C. The price gouging is out of control; I simply refuse to spend twenty dollars for a snickers bar and a twenty-ounce bottle of Dasani Water that is basically tap water from the Coca-Cola Factory.

D. It may seem petty and absurd, and it certainly detracts from my argument of contributing to the intellectual collectivism of Portland, but after two years of living in Portland, I can no longer stomach the idea of paying a sales tax. I don’t know when it happened, because I’m actually good at math, but I’ve somehow lost the ability to do basic math and calculate the cost of an item after sales tax, and I don’t like being surprised by how much something actually costs me after a cashier rings me up with her ‘add sales tax button,’ nor do I enjoy configuring sales tax into my tip at a restaurant.

Section II. My request for Citizenship:

There’s an old adage that says, “Transplant Surgery is a painless experience, all you have to do is give in to the noxious gases that put your mind to rest, and then trust some stranger with a knife.” Okay, I made that up. Seriously, Native Portlandians (or is it Portlanders?), I beseech thee; I’m not asking for you to extend any special rights to us transplants, nor am I requesting that you hold a holiday in our honor. All I’m asking for is that you relax, and trust me when I tell you that if you allow us non-locals to transplant ourselves, then I think you’ll find out that Californians, New Yorkers, Wisconsinites, and anyone else from any other red or blue state who willingly moves to Portland actually has a lot of good to offer you and your city!

After all, we wouldn’t be headed here in droves if this place weren’t truly magical. I mean; do you see a lot of people hurriedly moving to Las Vegas? (Actually, according to my research, that’s a really bad example, because apparently Las Vegas is actually the fastest growing city in America, not Portland—Go figure!)
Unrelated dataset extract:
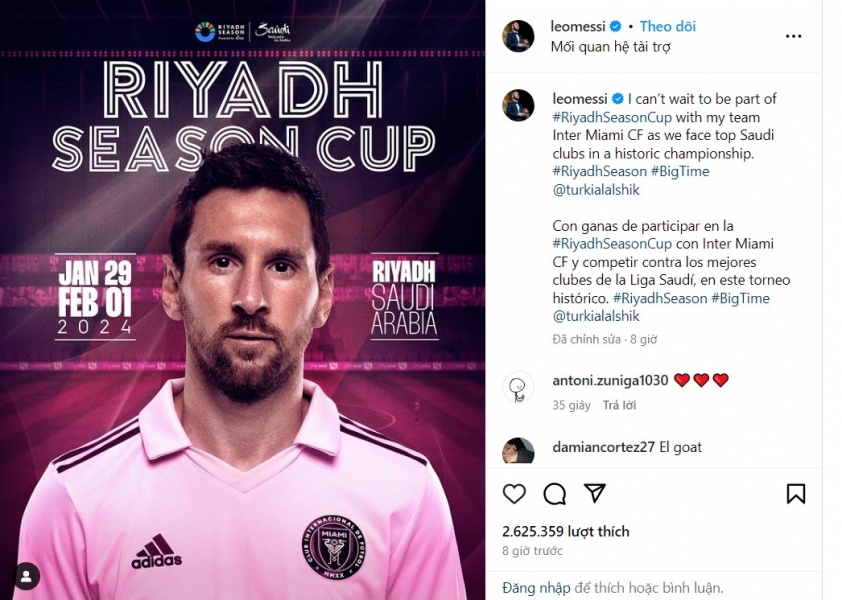View likes count 2.625.359 lượt thích
842x600 pixels.
point(565,531)
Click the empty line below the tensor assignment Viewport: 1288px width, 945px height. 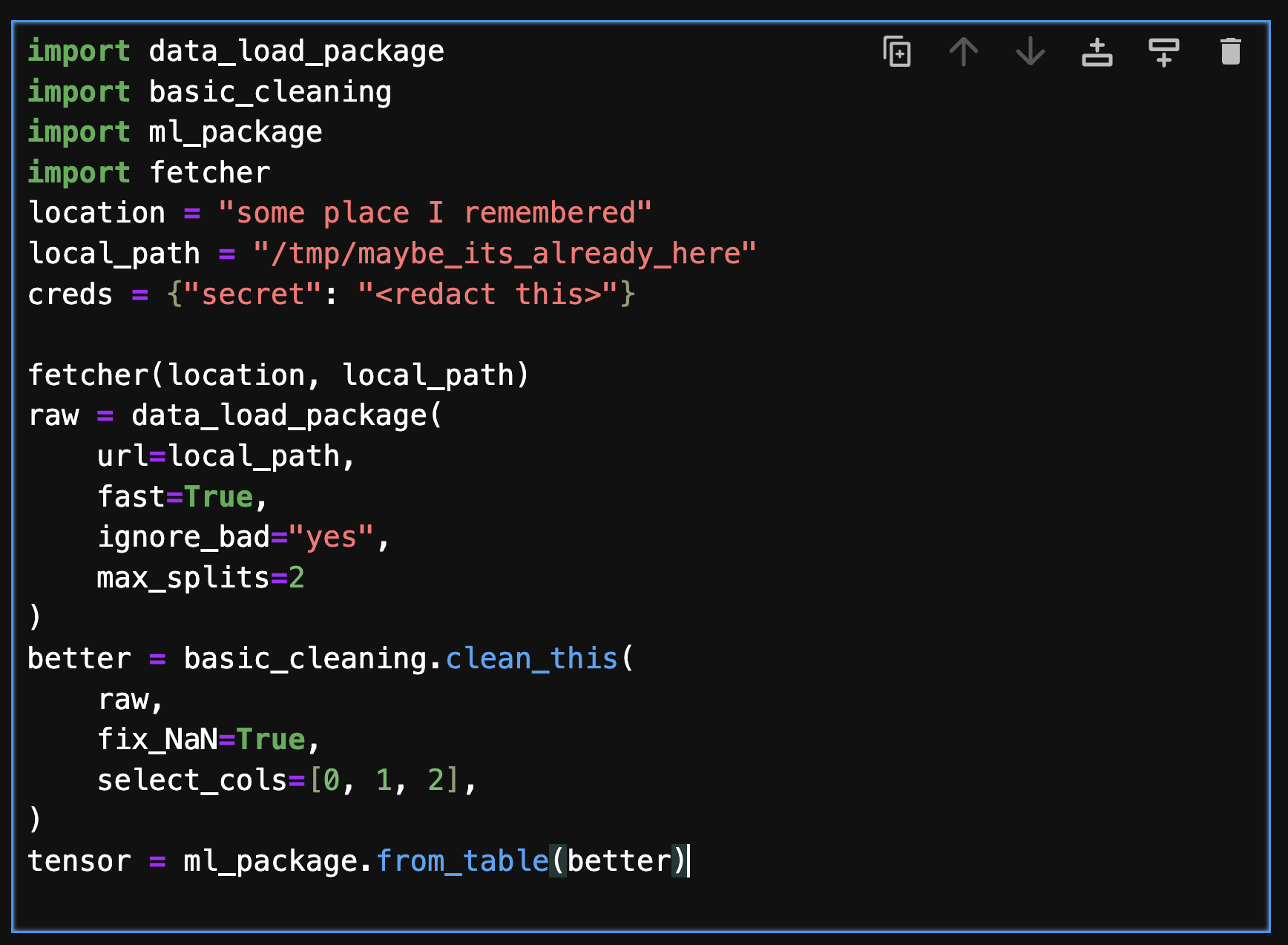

The point I’m trying to make is simple; Portland is beautiful, has the best ‘bang for your buck’ weather that I’ve ever lived with, it has the nicest, most intelligent and socially conscious populace I’ve ever had the pleasure to share a city with, and last, but certainly not least, Portland is a city with a great sense of self-deprecatory humor and a complete and utter lack of pretension, which is more than enough to make any Californian, who loves the weather there, but hates their social structure, uncontrollably salivate and drool on the spot. And all of these reason combine to make Portland, in my not-so-humble-in-the-slightest-bit-opinion, the greatest city in America. And if those reasons aren’t enough to persuade you, I’ll end my application with a vague threat: Portlanders, if you grant me full residency privileges, I promise to stop inviting all my friends from high school and college to come visit, and I’ll tell them this place stinks!